Moreover, he blamed the the Lithuanian president for brainwashing ordinary Lithuanians into hating Russia.
President Dalia Grybauskaitė was amused by the comment. Asked by reporters for her take on the Eurovision voting results, she said she would not comment, but added jokingly: “If what they say is true, I must be really influential.”
The Lithuanian jury who voted down Gagarina’s song got also thoroughly questioned by the media. One member, music producer Lauras Lučiūnas, said he did not like the performance and found the singer’s emotionality on stage to be a tat overdone.
“I have no taste for far-fetched and over-acted songs. I prefer songs performed by singers, not by actors. What was so special about that song?” he said the following day after the Eurovision Grand Final.
He also felt indignant about the pressure felt by the jury to explain their choices: “Let me underscore that we [jury members] do not have to justify ourselves to anyone. Including Russia. We should finally rid ourselves of this odd complex. The French did not ring me up to say I gave too few points, nor did anyone else.”
One week later Lučiūnas was invited to take part in a discussion on Eurovision and politics organized by the Lithuanian Social Democratic Youth Union. Having been subjected to some bullying on the social media, Lučiūnas joked that he had not received any “serious threats” for his vote – except some people promising to “remove certain [of his] body parts and shove them up some others”. After the vote, Lučiūnas’ inbox and Facebook profile was drowned in often hostile messages, but he says he does not take them seriously.
“I think the noise is natural – people keep thinking that they need to do things the way everyone else does, but in this case, the jury members had a different take,” he said.
Meanwhile strategic communication expert Mykolas Katkus gave a more sinister reading of Russia’s Eurovision performance. The song, its message and Gagarina’s “resemblance to Marilyn Monroe” is part of a “well-planned public relations campaign”, he said at the discussion on Monday. “Bearing in mind that the Kremlin is today basically one big PR agency, we can only wonder how much effort was put into this.”
The Eurovision victory, he added, would only have aggravated Russia’s propaganda campaign.
“It’s up to everyone to decide how they are to react to Russia’s obvious use of art – from the Big Theatre and classical music to pop culture – for propagating its current values,” Katkus said. “I think that Lithuania reacted wonderfully, in the political sense, by ignoring it.”
He also drew attention to what he said was hypocrisy at heart of the Russian Eurovision entry.

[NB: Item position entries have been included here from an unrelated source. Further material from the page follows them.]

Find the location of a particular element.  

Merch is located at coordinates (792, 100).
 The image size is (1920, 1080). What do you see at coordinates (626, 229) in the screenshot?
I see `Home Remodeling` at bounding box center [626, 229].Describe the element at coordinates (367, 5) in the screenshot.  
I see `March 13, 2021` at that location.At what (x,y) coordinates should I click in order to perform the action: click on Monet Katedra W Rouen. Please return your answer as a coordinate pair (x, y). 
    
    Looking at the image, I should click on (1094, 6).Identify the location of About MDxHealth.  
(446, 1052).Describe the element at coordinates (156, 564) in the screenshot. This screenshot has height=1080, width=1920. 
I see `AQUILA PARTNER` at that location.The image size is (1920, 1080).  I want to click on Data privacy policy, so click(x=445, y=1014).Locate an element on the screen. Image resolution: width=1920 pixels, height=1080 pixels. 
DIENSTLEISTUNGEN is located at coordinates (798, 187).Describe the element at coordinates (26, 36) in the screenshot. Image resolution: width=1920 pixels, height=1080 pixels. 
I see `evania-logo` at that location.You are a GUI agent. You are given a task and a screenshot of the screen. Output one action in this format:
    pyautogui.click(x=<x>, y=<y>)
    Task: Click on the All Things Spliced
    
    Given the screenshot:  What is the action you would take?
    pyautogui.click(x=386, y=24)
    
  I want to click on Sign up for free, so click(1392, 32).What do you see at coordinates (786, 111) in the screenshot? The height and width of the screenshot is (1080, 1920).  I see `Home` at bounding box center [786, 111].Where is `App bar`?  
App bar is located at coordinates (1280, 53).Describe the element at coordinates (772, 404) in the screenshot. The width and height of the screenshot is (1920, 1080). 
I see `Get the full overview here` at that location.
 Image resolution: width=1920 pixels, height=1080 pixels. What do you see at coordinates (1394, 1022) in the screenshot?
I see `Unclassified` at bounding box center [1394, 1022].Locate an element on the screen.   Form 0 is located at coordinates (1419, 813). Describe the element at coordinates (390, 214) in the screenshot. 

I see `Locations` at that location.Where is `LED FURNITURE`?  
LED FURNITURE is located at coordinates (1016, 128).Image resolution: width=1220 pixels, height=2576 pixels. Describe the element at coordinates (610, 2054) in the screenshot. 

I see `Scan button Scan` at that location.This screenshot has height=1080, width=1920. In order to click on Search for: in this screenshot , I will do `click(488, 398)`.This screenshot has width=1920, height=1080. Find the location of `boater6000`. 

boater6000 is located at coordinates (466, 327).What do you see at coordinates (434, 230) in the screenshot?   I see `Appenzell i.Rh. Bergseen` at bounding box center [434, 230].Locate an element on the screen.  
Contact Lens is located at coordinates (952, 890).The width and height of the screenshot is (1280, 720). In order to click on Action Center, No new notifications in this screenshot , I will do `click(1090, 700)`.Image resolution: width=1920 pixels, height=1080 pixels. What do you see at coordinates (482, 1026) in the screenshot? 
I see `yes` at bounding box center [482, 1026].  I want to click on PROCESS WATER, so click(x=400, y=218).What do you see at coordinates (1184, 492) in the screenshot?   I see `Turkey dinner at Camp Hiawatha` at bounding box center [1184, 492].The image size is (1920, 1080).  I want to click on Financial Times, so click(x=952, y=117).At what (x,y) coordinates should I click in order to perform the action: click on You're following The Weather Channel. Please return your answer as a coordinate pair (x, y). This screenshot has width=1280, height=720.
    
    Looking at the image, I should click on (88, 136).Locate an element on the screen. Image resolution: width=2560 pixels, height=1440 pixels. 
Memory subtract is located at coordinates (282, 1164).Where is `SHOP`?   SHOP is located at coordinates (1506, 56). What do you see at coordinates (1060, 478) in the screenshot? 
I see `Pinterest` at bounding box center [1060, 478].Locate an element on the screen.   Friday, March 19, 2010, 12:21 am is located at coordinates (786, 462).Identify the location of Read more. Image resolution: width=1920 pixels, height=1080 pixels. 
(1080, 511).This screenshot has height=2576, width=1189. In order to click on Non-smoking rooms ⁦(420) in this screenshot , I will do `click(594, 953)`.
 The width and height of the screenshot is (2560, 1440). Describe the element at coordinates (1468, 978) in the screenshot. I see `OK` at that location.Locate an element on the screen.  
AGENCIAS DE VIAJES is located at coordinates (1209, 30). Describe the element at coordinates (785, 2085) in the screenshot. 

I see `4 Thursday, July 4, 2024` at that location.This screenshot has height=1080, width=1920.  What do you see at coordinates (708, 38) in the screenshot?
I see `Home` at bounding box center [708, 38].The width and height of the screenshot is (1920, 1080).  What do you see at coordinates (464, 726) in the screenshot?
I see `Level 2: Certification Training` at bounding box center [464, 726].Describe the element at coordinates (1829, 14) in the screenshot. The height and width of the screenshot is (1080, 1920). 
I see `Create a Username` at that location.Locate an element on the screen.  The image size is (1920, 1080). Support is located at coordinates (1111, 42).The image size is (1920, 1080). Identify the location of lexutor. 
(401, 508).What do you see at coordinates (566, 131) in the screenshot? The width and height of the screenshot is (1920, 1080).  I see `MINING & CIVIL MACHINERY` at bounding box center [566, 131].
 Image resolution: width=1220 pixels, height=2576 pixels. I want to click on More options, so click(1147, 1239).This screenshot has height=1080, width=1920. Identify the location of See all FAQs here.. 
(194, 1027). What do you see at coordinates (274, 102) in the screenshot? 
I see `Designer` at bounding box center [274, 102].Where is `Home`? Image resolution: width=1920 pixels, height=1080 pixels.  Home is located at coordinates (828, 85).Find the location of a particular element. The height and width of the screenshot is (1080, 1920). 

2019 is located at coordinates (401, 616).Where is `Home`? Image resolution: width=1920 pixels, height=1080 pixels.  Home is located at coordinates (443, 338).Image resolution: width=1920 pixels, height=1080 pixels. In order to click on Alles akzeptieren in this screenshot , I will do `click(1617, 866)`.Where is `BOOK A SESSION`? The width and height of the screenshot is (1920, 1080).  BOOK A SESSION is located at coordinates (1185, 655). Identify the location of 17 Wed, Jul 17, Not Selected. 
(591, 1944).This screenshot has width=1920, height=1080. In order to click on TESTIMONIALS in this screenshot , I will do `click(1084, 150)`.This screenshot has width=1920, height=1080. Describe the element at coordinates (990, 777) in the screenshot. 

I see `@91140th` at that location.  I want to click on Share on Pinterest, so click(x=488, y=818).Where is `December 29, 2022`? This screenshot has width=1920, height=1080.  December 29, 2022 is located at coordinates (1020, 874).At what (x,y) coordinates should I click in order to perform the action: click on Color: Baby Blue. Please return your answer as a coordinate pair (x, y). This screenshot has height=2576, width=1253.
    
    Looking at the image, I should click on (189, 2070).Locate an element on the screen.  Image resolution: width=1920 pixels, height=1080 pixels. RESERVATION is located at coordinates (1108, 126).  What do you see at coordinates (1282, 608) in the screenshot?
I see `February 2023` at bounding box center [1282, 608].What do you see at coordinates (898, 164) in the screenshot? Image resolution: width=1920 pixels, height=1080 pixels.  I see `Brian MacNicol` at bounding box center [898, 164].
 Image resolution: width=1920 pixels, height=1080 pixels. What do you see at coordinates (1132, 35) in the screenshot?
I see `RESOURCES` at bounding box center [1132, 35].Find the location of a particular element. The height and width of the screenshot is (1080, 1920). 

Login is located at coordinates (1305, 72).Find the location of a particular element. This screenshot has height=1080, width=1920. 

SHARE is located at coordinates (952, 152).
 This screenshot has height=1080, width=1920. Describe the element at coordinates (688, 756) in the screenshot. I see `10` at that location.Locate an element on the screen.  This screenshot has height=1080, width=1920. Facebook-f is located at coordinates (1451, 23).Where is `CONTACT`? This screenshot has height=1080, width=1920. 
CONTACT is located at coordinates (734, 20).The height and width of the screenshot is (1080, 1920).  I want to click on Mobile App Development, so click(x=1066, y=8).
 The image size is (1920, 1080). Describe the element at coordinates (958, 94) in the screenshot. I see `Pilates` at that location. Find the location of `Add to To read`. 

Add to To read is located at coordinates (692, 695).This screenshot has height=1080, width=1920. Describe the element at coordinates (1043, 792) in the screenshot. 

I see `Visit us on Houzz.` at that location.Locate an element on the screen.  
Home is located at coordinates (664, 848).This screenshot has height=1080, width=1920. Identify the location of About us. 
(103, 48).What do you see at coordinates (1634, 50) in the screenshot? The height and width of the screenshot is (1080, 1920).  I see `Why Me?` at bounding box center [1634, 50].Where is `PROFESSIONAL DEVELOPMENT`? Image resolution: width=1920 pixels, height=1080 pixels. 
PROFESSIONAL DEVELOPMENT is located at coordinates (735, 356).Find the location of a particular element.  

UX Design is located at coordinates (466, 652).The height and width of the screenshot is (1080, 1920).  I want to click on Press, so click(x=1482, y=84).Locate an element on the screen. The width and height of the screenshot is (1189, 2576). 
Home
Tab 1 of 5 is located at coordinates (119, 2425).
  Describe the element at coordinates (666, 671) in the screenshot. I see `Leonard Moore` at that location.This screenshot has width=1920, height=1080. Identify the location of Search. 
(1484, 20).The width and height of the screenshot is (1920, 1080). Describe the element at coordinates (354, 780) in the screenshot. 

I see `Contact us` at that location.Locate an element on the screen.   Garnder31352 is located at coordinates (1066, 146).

“What does it mean to send a girl in white to sing to the entire world about peace at the same time as the Russian army is stamping on the body of another nation? It is, after all, a move that requires exceptional cynicism and balls. Ten points for professionalism, one point for morals,” Katkus said.
Meanwhile Lithuania’s performers at this year’s Eurovision Song Contest, Monika Linkytė and Vaidas Baumila, say they like Gagarina’s song and sympathise with the Russian singer who had the misfortune to find herself in crossfire of geopolitical tensions.
“The Russian performer’s message was about peace – it is hard to say if [art] should be separated from politics or not,” Baumila said.
“Standing near her [Gagarina], I got the impression that she was really very sincere and open,” Linkytė added. “But looking at what is going on in the world, perhaps the state is simply playing her.”